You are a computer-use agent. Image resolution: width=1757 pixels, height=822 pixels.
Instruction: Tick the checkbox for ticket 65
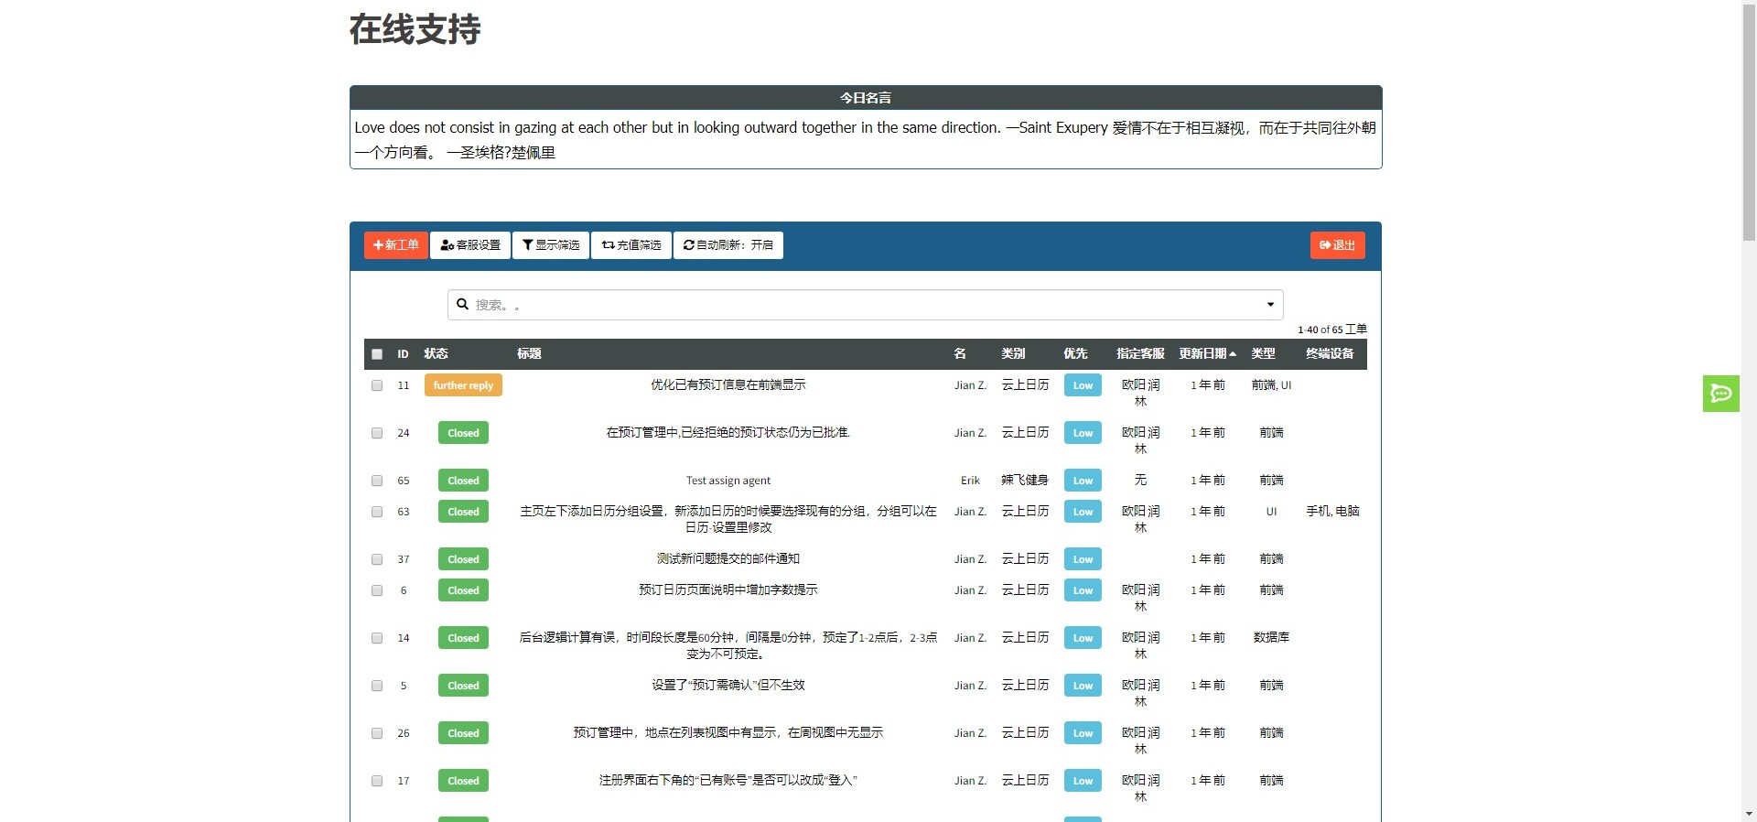(x=377, y=481)
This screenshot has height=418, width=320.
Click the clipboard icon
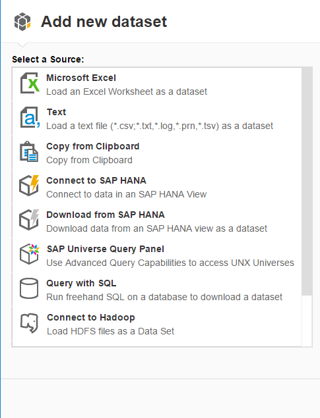29,151
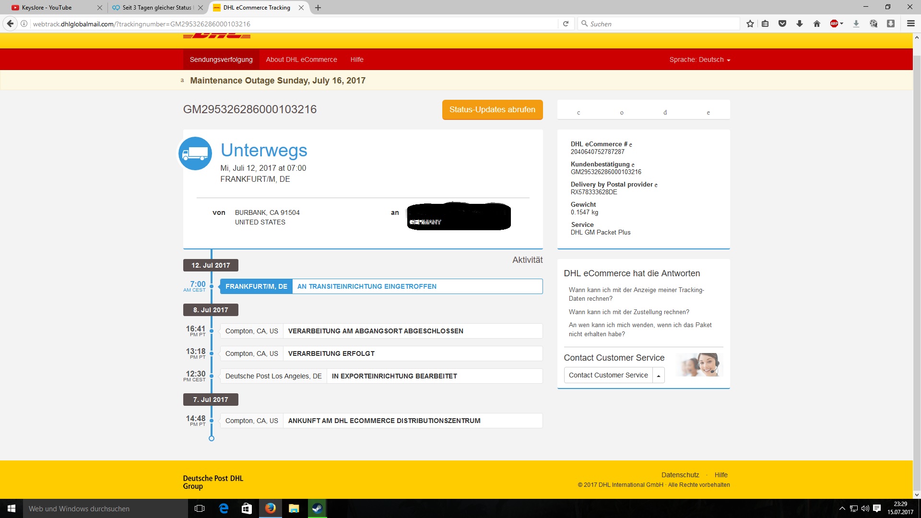Go back to previous page
The image size is (921, 518).
(x=10, y=24)
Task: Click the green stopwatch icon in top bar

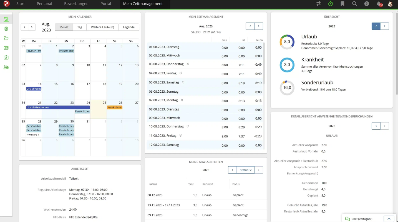Action: (x=330, y=4)
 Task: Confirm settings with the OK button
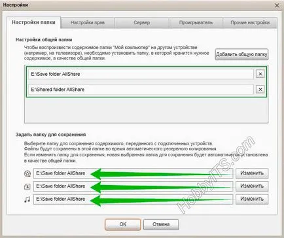[x=123, y=224]
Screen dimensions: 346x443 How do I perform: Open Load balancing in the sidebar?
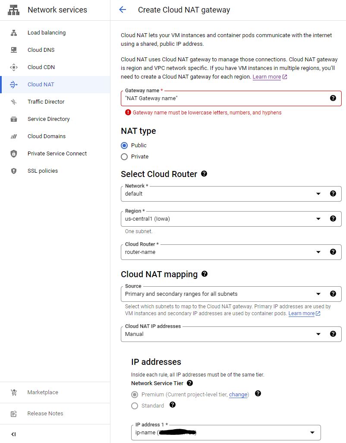coord(47,33)
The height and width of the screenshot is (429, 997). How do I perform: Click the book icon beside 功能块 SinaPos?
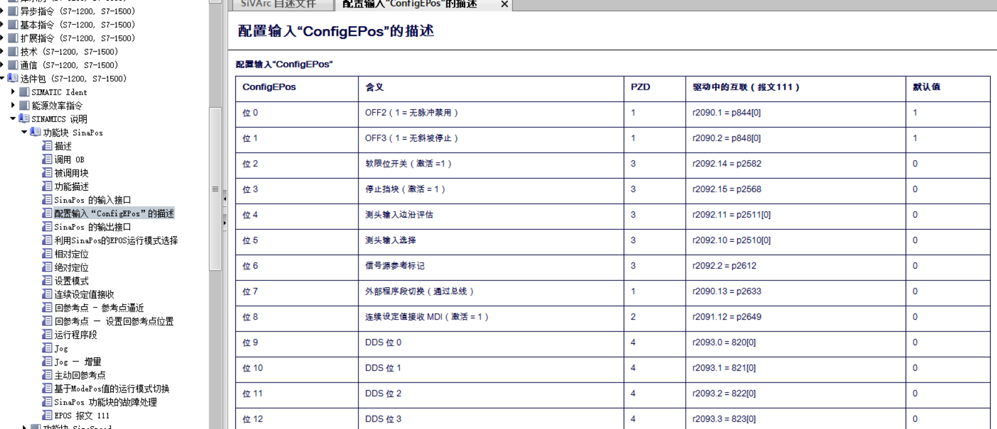tap(35, 132)
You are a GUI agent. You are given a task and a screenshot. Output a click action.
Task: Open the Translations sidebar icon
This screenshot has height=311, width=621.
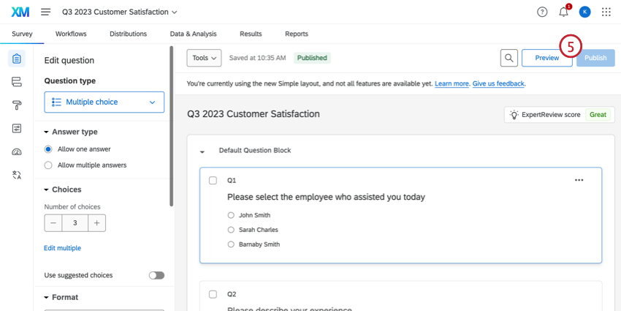pyautogui.click(x=17, y=175)
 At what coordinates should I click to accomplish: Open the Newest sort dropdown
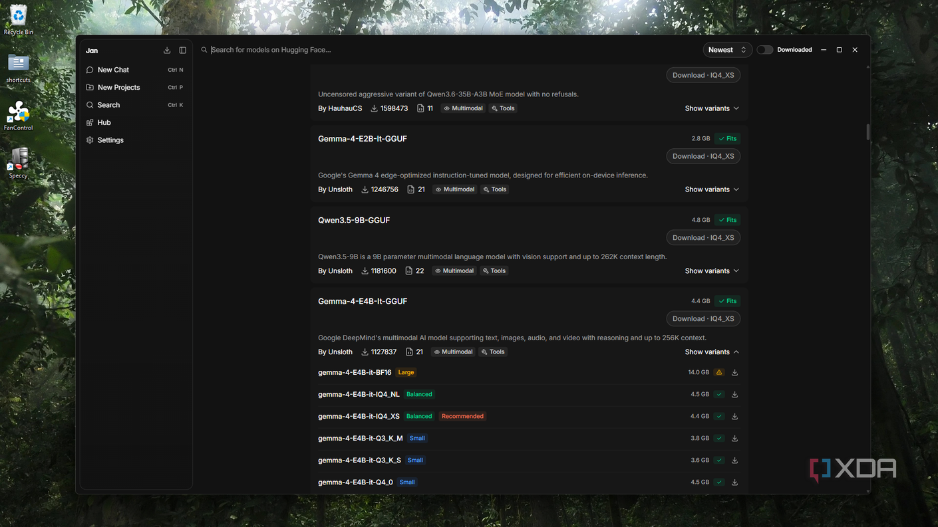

********************

__DIRECTIONS__
Convert the rows above into a JSON list of strings with one string per line, skipping blank lines and leaving the pictures out.

__RESPONSE TO THE EXERCISE__
[
  "You are a computer-use agent. Image resolution: width=1757 pixels, height=822 pixels.",
  "Instruction: Tick the checkbox for ticket 65",
  "(x=377, y=481)",
  "This screenshot has height=418, width=320.",
  "Click the clipboard icon",
  "29,151",
  "Go back to previous page",
  "The image size is (921, 518).",
  "(x=10, y=24)",
  "Task: Click the green stopwatch icon in top bar",
  "Action: (x=330, y=4)",
  " Task: Confirm settings with the OK button",
  "[x=123, y=224]",
  "Screen dimensions: 346x443 How do I perform: Open Load balancing in the sidebar?",
  "coord(47,33)",
  "The height and width of the screenshot is (429, 997). How do I perform: Click the book icon beside 功能块 SinaPos?",
  "tap(35, 132)",
  "You are a GUI agent. You are given a task and a screenshot. Output a click action.",
  "Task: Open the Translations sidebar icon",
  "This screenshot has height=311, width=621.",
  "pyautogui.click(x=17, y=175)",
  " At what coordinates should I click to accomplish: Open the Newest sort dropdown"
]